» Trecho:
——————

O deputado federal General Girão (PL-RN) lembrou que Lula classificava as eleições na Venezuela como justas e democráticas e depois chegou a sugerir que um novo pleito fosse realizado. "Foi uma sequência de trapalhadas que não temos como entender se esse governo tem cabeça, corpo e membros. Sinceramente, com a gestão do Lula e o seus 40 ministros a democracia ficou longe do Brasil", disse o deputado.

"Se não bastasse a dúvida em relação ao governo federal, também passamos a ter decisões vindas de um ministro do STF referendadas pelos demais ministros que colocaram o Brasil no quadro das nações que estão cerceando a liberdade de expressão, a liberdade de imprensa e até menosprezando a insegurança jurídica", disse.

——————

» Linhas fornecidas:
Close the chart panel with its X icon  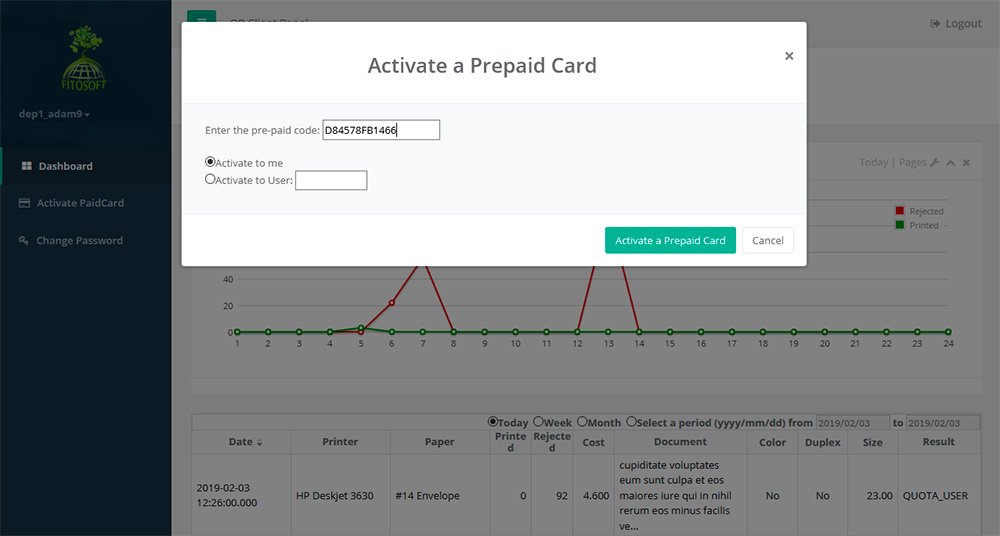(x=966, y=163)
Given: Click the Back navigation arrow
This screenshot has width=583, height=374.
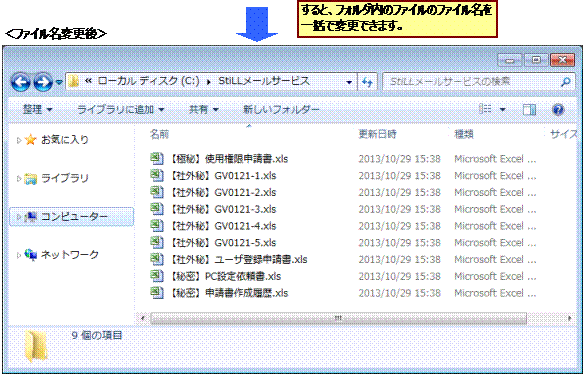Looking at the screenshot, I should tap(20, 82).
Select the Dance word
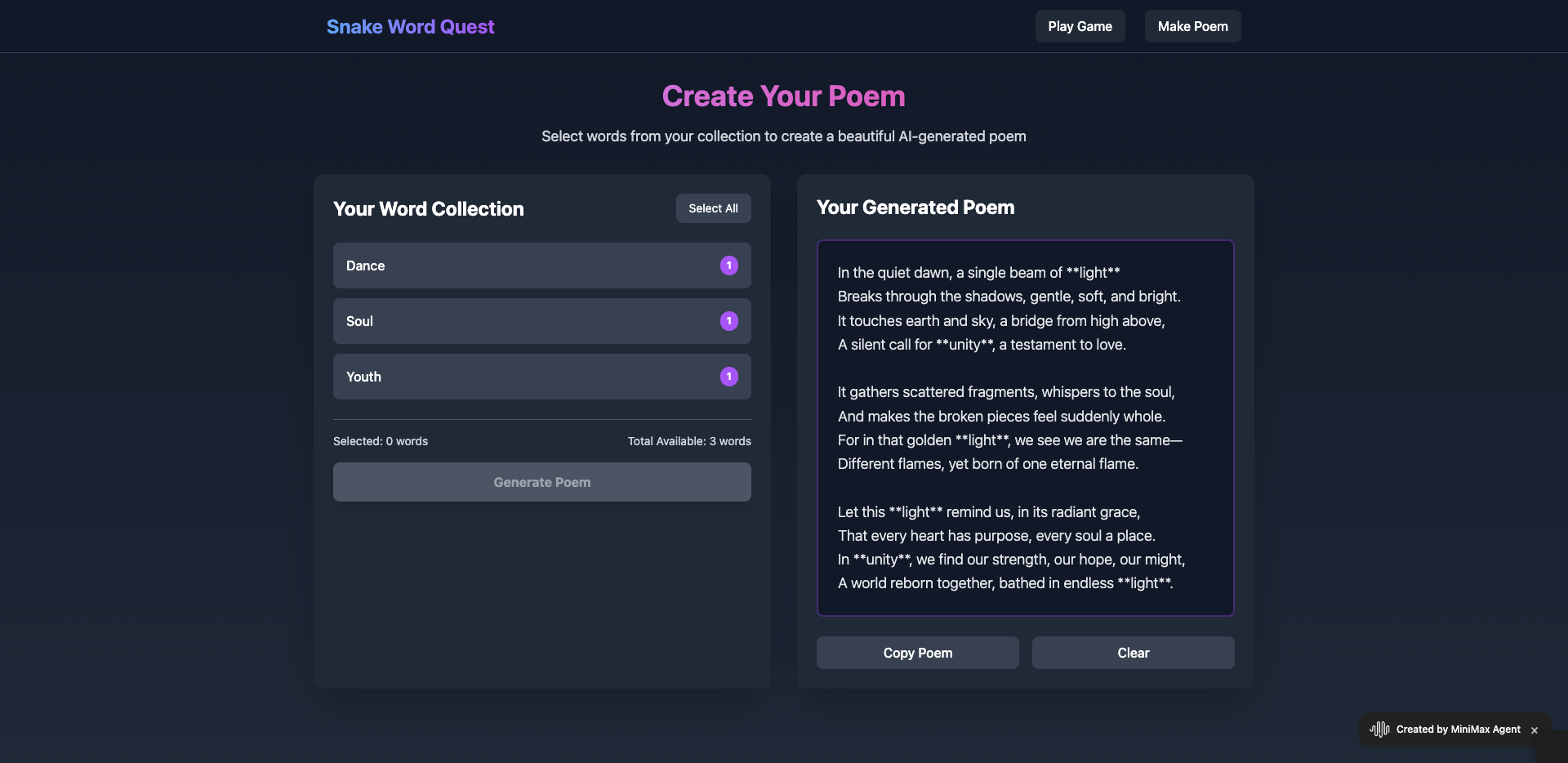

——————

» Tarefas a cumprir:
[1] Resuma em duas frases o trecho acima sobre as críticas do deputado General Girão.
[2] De acordo com o trecho acima sobre as críticas do deputado General Girão, as afirmações a seguir estão corretas? Responda sim ou não a cada uma e cite as palavras do trecho que decidem a resposta.
(a) O deputado General Girão é do PL do Rio Grande do Norte.
(b) Lula sugeriu que um novo pleito fosse realizado.
(c) O deputado atribuiu a Lula uma equipe de 30 ministros.
[3] Continue o trecho acima sobre as críticas do deputado General Girão ao governo a partir da última frase apresentada.

» Respostas das tarefas:
[1] O deputado federal General Girão (PL-RN) lembrou que Lula classificava as eleições na Venezuela como justas e democráticas e depois chegou a sugerir um novo pleito, chamando isso de uma sequência de trapalhadas e dizendo que, com a gestão de Lula e seus 40 ministros, a democracia ficou longe do Brasil. O trecho também traz a afirmação de que decisões de um ministro do STF, referendadas pelos demais ministros, colocaram o Brasil no quadro das nações que cerceiam a liberdade de expressão e a liberdade de imprensa.

[2]
(a) Sim: "General Girão (PL-RN)".
(b) Sim: "depois chegou a sugerir que um novo pleito fosse realizado".
(c) Não: "seus 40 ministros".

[3]
Além de ser autoritária, decisão sobre o X deve afugentar investimentos externos

O deputado Girão também disse acreditar que a decisão de Moraes também "causa imediato afastamento de capitais dos investidores estrangeiros". Isso porque as decisões de Moraes incluiram também o congelamento de ativos de outra empresa de Musk, a Starlink, para assegurar o pagamento de multas devidas pelo X, companhia onde ele é sócio.

Isso causa insegurança jurídica, pois a decisão se baseia na ideia de que, embora tenham registros diferentes, as duas empresas pertenceriam a um mesmo grupo. Mas essa tese é controversa e pode afastar empresas multinacionais do Brasil, já que podem temer ter destino semelhante.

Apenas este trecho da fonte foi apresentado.